• **THE REQUEST**: Can you rewrite every line from the start of the entries through the line holding "Mentions légales (679, 1704)", inclusive, with each click coordinate multiplied by 1.6 and rounded to the nearest whole number, halves rounding up? Keep the request lines as they are, and leave the pictures out.

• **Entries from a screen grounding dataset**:
-*-*-

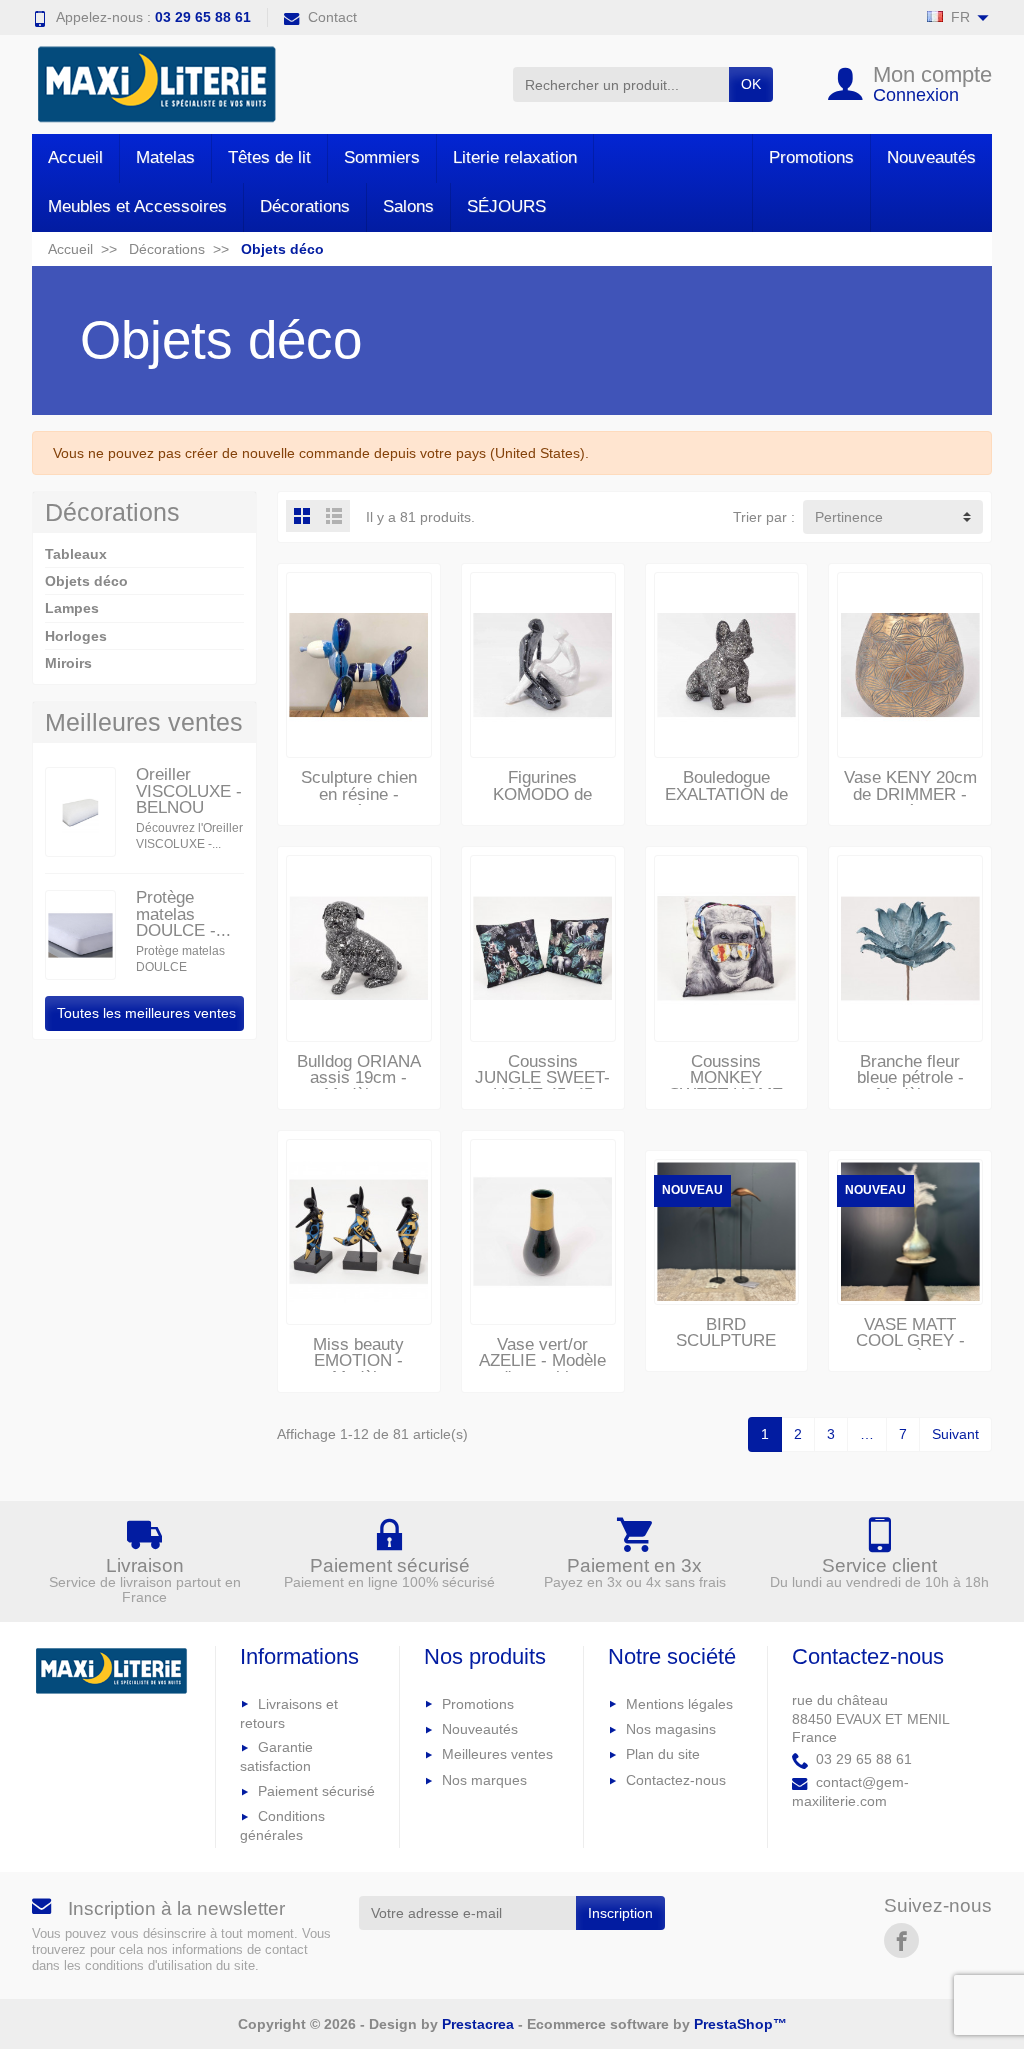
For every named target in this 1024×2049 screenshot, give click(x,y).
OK (751, 84)
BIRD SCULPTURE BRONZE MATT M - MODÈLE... (726, 1349)
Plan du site (663, 1754)
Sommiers (382, 157)
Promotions (811, 157)
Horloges (76, 636)
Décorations (305, 206)
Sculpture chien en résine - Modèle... (359, 794)
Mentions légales (679, 1704)
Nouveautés (931, 157)
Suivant (955, 1434)
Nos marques (484, 1780)
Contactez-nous (676, 1780)
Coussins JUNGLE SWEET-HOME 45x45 (542, 1078)
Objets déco (86, 581)
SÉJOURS (506, 206)
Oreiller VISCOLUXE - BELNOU (189, 791)
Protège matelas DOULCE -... (183, 914)
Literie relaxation (515, 157)
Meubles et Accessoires (137, 206)
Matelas (165, 157)
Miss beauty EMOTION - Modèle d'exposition (358, 1369)
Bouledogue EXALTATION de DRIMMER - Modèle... (726, 802)
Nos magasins (671, 1729)
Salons (408, 206)
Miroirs (68, 663)
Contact (332, 17)
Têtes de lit (269, 157)
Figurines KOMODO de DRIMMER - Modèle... (542, 802)
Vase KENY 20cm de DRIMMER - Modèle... (910, 794)
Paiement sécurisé (316, 1791)
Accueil (75, 157)
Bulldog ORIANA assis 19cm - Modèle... (359, 1078)
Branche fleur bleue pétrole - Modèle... (910, 1078)
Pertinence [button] (849, 517)
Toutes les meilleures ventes (146, 1013)
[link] (901, 1940)
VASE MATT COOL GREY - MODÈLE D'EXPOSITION (910, 1349)
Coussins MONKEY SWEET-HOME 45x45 (726, 1086)
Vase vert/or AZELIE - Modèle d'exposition (542, 1361)
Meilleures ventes (497, 1754)
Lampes (72, 608)
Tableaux (76, 554)
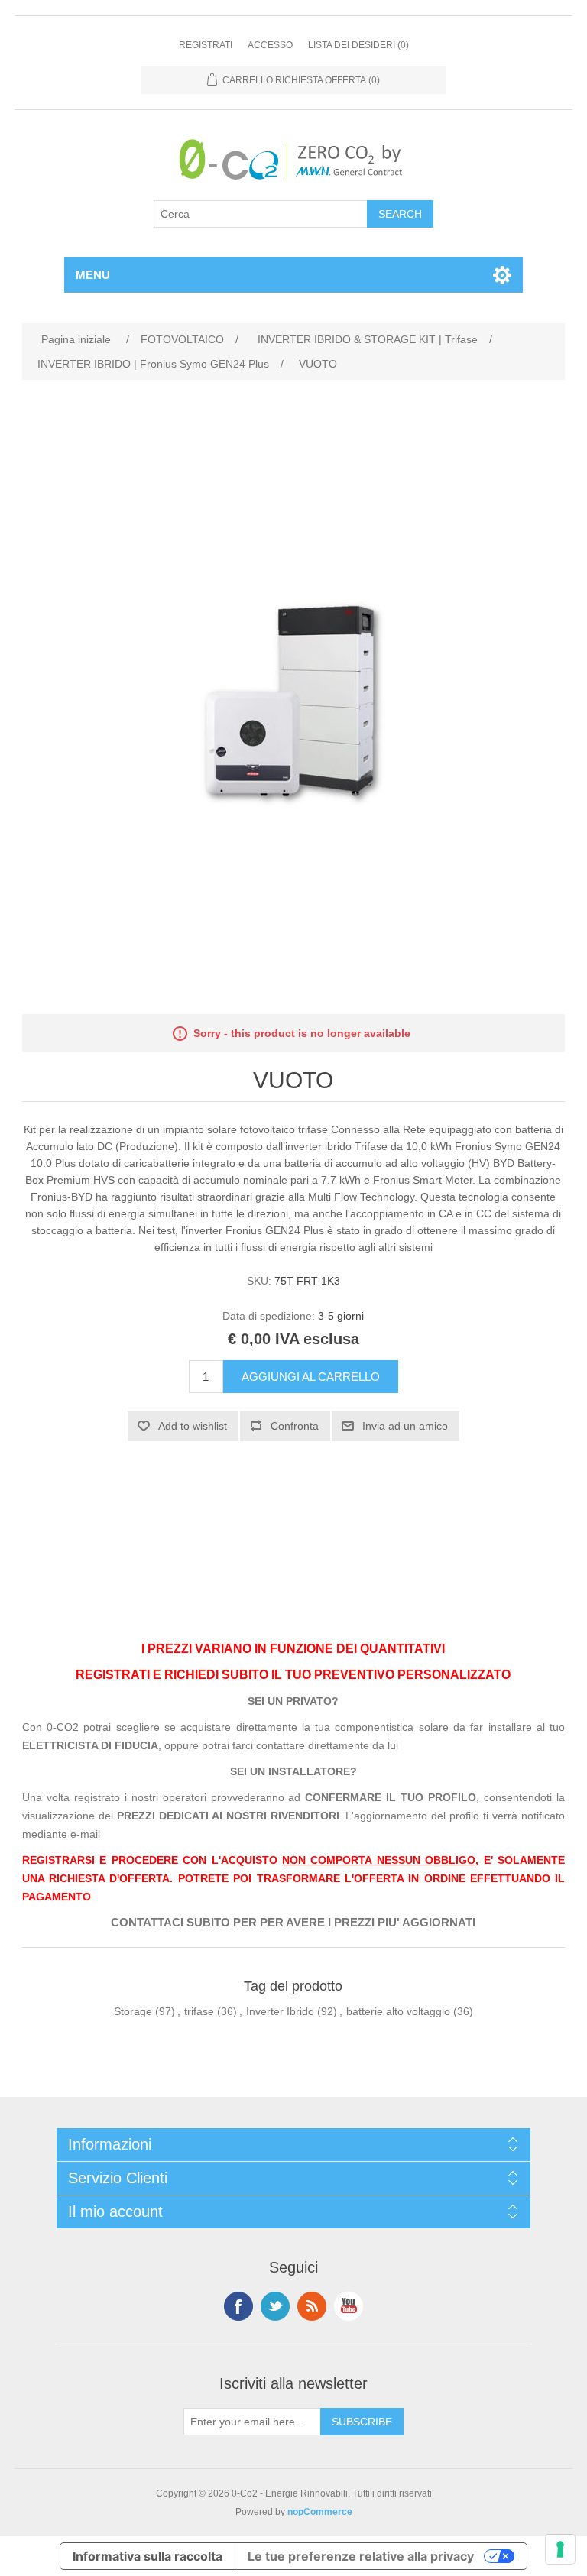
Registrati (205, 45)
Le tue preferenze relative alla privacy (361, 2556)
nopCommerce (319, 2511)
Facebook (238, 2306)
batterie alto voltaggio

-*-*-

• **WRITTEN REPLY**:
For every named target in this 1024×2049 screenshot, give click(x,y).
OK (1202, 134)
BIRD SCULPTURE BRONZE MATT M - MODÈLE... (1162, 2158)
Plan du site (1061, 2806)
Sommiers (611, 251)
Promotions (1298, 251)
Horloges (122, 1018)
Décorations (488, 330)
Sculpture chien en résine - Modèle... (574, 1270)
Mentions légales (1086, 2726)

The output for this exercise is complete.